The case of the Akkadian Empire and the megadrought of 2200BC is but one of hundreds explored in Peter Frankopan’s extraordinary and panoptic study of climate change since the formation of the Earth 4.5 billion years ago. Frankopan, who began his career as a historian of the medieval crusades, is now professor of global history at Oxford University. The Earth Transformed is his second history of the world, following his 2015 bestseller The Silk Roads. Like The Silk Roads, the twin themes of this book are connectivity and complexity. In short, Frankopan shows you how everything fits together — with the caveat that it’s pretty complicated.

He begins at the beginning. The fact that life exists on Earth at all is an astronomical doozy, owing to our planet’s orbital position in a “goldilocks zone” — neither too hot nor too cold. And the present conditions that are so agreeable to human life — lots of oxygen, little ice, an atmosphere that stops the sun burning us to death etc — are all the products of climate change, triggered by volcanoes, asteroids and solar radiation cycles.

Climate change has been a global historical constant. It has made the world the way it is. Why is Qatar rich enough to try to buy Manchester United? Because during the Cretaceous period, about 139 to 65 million years ago, the world was warm and the high oceans were home to billions of marine micro-organisms, which died and eventually formed the oil and gas deposits that lie under the Gulf states. What made Brexit Britain possible? After the last Ice Age, rising sea levels, combined with a tsunami in about 6150BC, sank Doggerland, which once joined us to the continent.

Squint hard enough and almost any historical event can be said to have had a climatic component. During antiquity many civilisations linked weather conditions with the caprice of the gods: it is probably no coincidence that a great flood that wipes out humans, saving only the pious few, appears in the Epic of Gilgamesh, the Egyptian Book of the Heavenly Cow and the Old Testament book of Genesis.

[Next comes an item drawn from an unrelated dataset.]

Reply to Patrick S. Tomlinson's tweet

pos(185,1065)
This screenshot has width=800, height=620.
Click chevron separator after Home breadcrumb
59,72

The turmoil that saw the Roman Republic collapse began with Julius Caesar’s murder in 44BC. But it may have owed more to a huge volcanic eruption in Alaska the next year, which caused temperatures around the world to plunge by 7C. Later the western Roman Empire collapsed after waves of Barbarian migration into Europe — these may well have been initially set off by a megadrought in northwest China in the 4th century AD.

Or take the Middle Ages. The rise of Genghis Khan in the 12th century AD can be linked to a moment of unusual fertility and abundance on the Mongolian steppe. By contrast, the Black Death pandemic, which killed half of Europe’s population from 1347, attacked societies already made vulnerable by extremely unsettled weather patterns earlier in the century, which caused repeated harvest failures, animal diseases and mass starvation.

These are just a few of the case studies Frankopan unpacks in his vast, learned and timely work of what the French would call histoire-géo. (The endnotes and bibliography alone exceed 200 pages.) Never does he settle for an easy gloss. In fact, far more of Frankopan’s book is devoted to arguing that climate change is not a sufficient explanation for the course of great events than to pointing out where it unquestionably has been the prime mover in human history.

That thematic insistence on complexity, along with abundant scientific terminology, does not always make this book a light read. So be it. The last medievalist to attempt a unified history of humanity was Yuval Noah Harari, whose worldwide bestseller Sapiens was easier reading but ultimately glib. The Earth Transformed is Sapiens for grown-ups.

And, of course, it holds lessons for a world grappling with rapid climate change caused by human industry. In Frankopan’s chapter on the Middle Ages he quotes a medieval Chinese poet, Li Qingzhao. The verse could serve as a warning for today:

“You should’ve been more cautious,/ Better educated by the past./ The ancient bamboo books of history/ Were there for you to study./ But you didn’t see.”